Post by mOoEyThEcOw »

malventano wrote: The implementation was actually bugged. Temps were hotter where they should have been colder. Temps at the far ends of heat pipes were hotter than the reactor, etc.
Missed that, hence why I said "may" not be a bug.
viveks711 wrote: It is placed under "Resolved For next release" so, it is fixed.

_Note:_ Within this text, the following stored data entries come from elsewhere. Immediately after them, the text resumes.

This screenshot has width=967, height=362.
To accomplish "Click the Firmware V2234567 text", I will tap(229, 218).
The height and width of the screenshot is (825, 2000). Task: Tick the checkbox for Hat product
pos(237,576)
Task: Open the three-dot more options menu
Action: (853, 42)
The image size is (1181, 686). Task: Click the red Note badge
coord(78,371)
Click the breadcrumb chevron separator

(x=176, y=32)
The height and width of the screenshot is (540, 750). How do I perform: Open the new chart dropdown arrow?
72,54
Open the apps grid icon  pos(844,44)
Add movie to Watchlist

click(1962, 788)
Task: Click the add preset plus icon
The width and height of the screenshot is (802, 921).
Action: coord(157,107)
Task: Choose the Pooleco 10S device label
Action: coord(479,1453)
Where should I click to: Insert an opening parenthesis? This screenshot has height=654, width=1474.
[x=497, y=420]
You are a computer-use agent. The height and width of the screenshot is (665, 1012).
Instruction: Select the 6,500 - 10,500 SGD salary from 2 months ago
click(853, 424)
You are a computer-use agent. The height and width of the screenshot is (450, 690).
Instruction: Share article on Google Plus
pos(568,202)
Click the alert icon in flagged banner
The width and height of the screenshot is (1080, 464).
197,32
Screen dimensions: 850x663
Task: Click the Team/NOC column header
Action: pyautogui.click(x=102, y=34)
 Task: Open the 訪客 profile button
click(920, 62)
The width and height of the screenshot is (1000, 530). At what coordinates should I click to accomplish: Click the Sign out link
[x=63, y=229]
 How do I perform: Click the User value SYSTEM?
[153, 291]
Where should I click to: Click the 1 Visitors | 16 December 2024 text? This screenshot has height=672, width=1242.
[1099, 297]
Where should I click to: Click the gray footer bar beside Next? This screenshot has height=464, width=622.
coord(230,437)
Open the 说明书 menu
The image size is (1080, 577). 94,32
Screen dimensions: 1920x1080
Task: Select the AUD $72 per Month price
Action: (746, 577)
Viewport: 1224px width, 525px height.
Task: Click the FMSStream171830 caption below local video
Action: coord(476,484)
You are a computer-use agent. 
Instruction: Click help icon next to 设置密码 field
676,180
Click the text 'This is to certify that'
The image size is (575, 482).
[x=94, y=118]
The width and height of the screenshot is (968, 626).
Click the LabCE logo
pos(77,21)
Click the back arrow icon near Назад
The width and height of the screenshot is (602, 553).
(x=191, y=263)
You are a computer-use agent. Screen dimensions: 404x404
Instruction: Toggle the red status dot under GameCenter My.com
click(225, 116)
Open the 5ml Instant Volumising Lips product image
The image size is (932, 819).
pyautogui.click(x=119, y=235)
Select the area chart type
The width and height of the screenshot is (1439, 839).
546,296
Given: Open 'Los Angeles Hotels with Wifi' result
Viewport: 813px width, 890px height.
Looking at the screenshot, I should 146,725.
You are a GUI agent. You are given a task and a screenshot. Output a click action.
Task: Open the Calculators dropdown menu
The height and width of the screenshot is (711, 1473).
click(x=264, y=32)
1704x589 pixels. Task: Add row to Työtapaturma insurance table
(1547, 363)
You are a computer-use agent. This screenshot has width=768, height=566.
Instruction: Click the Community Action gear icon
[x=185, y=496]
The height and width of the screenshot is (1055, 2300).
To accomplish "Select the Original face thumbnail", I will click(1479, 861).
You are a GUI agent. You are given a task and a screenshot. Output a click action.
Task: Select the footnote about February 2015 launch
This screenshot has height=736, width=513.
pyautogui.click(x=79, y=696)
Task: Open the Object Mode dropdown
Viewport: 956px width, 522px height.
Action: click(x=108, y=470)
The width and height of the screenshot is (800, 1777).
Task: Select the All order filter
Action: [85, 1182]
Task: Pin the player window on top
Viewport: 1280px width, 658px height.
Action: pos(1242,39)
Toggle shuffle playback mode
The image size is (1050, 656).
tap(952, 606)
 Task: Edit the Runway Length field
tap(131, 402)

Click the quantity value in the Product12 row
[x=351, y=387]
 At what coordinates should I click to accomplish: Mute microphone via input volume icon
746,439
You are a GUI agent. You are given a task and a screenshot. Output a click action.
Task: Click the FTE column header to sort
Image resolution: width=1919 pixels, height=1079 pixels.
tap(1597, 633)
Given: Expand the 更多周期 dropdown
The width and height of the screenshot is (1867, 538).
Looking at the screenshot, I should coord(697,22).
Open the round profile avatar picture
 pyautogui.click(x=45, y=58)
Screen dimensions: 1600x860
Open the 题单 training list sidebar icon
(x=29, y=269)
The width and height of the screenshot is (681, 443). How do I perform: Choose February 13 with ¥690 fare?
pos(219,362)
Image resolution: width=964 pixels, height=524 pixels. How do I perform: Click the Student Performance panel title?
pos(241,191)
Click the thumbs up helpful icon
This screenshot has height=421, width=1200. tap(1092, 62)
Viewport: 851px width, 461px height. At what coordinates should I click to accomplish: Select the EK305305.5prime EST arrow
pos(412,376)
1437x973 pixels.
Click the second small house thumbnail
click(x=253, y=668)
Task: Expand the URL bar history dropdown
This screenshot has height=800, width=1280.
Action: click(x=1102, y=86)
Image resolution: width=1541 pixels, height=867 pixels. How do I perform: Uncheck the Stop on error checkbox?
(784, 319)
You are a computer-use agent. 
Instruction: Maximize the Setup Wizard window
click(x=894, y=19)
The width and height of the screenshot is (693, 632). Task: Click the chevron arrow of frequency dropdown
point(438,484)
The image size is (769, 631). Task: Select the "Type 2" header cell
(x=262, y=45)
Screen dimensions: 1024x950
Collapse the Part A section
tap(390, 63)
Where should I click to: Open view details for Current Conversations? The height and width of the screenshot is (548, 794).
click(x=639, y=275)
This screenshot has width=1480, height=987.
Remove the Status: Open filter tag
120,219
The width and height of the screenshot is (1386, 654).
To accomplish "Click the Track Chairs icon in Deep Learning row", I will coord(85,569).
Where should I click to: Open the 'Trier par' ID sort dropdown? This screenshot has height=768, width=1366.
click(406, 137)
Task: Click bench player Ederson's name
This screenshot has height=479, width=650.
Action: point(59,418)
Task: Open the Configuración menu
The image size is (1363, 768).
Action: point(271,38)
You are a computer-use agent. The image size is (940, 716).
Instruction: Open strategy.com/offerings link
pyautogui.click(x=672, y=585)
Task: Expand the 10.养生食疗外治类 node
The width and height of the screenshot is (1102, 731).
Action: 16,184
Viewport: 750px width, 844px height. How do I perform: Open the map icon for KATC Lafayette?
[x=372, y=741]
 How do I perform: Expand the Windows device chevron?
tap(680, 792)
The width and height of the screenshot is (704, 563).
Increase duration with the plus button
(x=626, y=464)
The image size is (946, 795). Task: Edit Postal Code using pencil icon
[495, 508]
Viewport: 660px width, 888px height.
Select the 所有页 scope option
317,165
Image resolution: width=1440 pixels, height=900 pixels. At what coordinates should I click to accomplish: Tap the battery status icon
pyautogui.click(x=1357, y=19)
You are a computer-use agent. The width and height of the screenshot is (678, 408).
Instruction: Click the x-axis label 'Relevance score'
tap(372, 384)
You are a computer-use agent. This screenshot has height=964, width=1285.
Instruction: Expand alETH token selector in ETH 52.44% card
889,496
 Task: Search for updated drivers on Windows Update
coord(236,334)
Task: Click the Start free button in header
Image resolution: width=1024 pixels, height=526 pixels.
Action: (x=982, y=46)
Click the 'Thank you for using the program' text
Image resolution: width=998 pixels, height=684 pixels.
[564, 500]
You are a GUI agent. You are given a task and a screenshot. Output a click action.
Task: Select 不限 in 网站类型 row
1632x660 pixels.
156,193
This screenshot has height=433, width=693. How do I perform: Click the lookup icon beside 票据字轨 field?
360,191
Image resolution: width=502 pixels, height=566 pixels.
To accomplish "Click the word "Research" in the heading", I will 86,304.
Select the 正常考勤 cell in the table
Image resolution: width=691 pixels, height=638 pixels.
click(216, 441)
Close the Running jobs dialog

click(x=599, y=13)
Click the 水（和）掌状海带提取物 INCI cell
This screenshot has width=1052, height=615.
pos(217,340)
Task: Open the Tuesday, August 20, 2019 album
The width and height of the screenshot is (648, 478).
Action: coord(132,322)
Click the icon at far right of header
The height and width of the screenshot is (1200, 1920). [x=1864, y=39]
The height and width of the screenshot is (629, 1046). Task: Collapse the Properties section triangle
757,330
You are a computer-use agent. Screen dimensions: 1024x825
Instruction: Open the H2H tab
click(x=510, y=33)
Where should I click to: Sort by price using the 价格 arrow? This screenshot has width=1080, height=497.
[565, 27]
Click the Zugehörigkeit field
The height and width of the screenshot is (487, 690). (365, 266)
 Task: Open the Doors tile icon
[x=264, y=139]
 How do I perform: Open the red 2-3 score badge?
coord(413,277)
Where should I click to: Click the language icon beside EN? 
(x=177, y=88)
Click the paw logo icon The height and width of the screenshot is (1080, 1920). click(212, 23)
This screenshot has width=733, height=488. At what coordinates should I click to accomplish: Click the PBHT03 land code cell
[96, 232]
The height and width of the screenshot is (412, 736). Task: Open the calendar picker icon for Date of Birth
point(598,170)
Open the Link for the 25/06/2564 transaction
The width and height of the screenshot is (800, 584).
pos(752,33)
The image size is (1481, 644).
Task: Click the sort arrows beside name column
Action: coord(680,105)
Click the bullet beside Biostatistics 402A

besides, it does make sense to call it a feature and not a bug: https://en.wikipedia.org/wiki/Undocumented_feature
I know it's fixed, but in case you were being serious with your second sentence (highlighting mine):
wikipedia wrote: In other cases, software bugs are referred to jokingly as undocumented features. ("It's not a bug; it's an undocumented feature!") This usage may have been popularised in some of Microsoft's responses to bug reports for its first Word for Windows product, but doesn't originate there. The oldest surviving reference on Usenet dates to 5 March 1984. Between 1969 and 1972, Sandy Mathes, a systems programmer for PDP-8 software at Digital Equipment Corporation (DEC) in Maynard, MA, used the terms "bug" and "feature" in her reporting of test results to distinguish between undocumented actions of delivered software products that were unacceptable and tolerable, respectively. This usage may have been perpetuated.
This would be in the unacceptable category (and besides I doubt the developers meant it as a tongue-in-cheek joke).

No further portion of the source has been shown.